2022/09/25

●『初恋の悪魔』、最終話。いい最終回だった。連続ドラマの最終回というものの「完璧な解」の一つなのではないか。ぼくが観ている限りにおいてだが、坂元裕二作品でも最高の最終回ではないかと思う。最後の最後まで緩むことなく攻めていて(どこまでも次々とネタが投入される)、それでいてピタッときれいに着地している。

(『カルテット』も「大豆田…」も、最終話では、きれいに着地するためにやや「置きにいく」感があったけど、『初恋の悪魔』では、最後の最後まで押し切っている感じ。『モザイク・ジャパン』の最終話も素晴らしかったが、こちらは、最終話に至るまでの流れに、少し信用しきれない不安があった。)
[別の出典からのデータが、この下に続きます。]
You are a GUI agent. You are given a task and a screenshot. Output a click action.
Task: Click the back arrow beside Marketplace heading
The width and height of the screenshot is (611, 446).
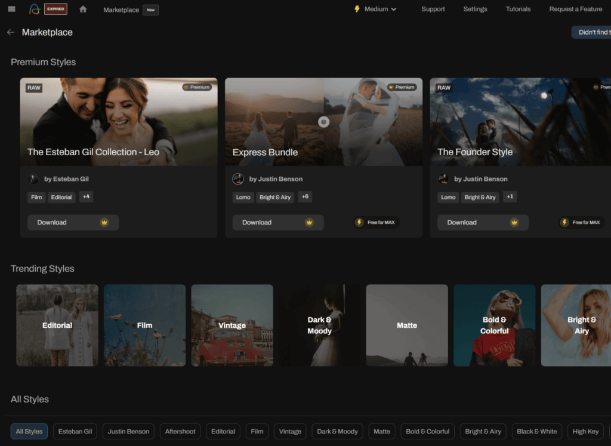pos(10,32)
●これは、良くも悪くもということだと思うけど、テレビの連続ドラマというものの新しい地平を開いてしまった感じがある。単純に「密度」ということだけをみても、週一回放映されるドラマとしては異様な密度で、それを実例として示してしまったのだ。変な例えだが、バイト先で、どう考えても時給と釣り合わないようなすごい働きをしてしまう人が一人いると、その人を標準とするとまではいかないとしても、全ての人がその人の働きと比べられてしまう。そういうことが起こってしまっている。密度に差がありすぎて、他のドラマがスカスカに見えてしまう(そのテンプレの「段取り」かったるい、みたいに感じてしまう)。

●ドラマ全体を通して面白かったのは、最後の方にチョロッと出てきた奴が真犯人という、ミステリとしては禁じ手をあえてやっているところ。途中の段階で、誰がどのように知恵を絞って考察しても、決して犯人を当てられない。なぜなら犯人は「まだ存在していない」から。「最後にチョロッと出てきた奴が真犯人」でいいならば、途中の段階で何をしても大丈夫。好き放題やった、その諸条件に合わせて事後的に(適当に)犯人像を作って、最後にチョロッと物語に絡ませればいい、ということになってしまう。謎解きミステリとしては全く不誠実でフェアではない。こういうことをあえてやるのは、作品自体が「これはミステリではない(謎解きに大した意味はない)」と宣言しているということだろう。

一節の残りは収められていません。